## [TASK BRIEF]
Write out the rows below verbatim, from the line with "In order to click on cursor" up to and including the line with "Copy is located at coordinates (24, 96).", and nothing else.
------ SUPPLIED MATERIAL
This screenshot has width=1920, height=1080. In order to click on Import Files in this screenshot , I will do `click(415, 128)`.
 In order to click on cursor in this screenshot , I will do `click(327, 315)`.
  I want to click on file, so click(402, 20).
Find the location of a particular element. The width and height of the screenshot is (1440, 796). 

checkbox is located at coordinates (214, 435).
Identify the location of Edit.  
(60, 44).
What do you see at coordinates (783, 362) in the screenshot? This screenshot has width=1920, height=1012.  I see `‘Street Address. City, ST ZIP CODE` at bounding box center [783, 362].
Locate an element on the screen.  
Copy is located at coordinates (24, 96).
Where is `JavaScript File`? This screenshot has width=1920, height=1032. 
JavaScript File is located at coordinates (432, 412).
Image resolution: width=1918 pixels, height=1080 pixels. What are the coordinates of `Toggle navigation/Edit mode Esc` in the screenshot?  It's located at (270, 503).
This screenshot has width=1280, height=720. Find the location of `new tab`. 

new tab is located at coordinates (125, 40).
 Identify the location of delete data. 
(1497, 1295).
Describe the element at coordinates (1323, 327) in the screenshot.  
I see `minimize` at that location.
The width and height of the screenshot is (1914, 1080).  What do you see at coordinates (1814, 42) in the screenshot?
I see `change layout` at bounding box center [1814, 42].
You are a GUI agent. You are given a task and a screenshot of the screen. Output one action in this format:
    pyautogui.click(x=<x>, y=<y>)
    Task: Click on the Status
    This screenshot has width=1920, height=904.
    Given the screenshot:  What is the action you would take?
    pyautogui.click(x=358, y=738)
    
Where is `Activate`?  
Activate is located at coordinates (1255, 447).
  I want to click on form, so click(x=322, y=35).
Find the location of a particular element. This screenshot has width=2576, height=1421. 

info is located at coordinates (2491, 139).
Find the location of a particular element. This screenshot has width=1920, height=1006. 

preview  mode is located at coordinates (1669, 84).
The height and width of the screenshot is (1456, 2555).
------------
## [THE REPLY]
 In order to click on cursor in this screenshot , I will do `click(327, 315)`.
  I want to click on file, so click(402, 20).
Find the location of a particular element. The width and height of the screenshot is (1440, 796). 

checkbox is located at coordinates (214, 435).
Identify the location of Edit.  
(60, 44).
What do you see at coordinates (783, 362) in the screenshot? This screenshot has width=1920, height=1012.  I see `‘Street Address. City, ST ZIP CODE` at bounding box center [783, 362].
Locate an element on the screen.  
Copy is located at coordinates (24, 96).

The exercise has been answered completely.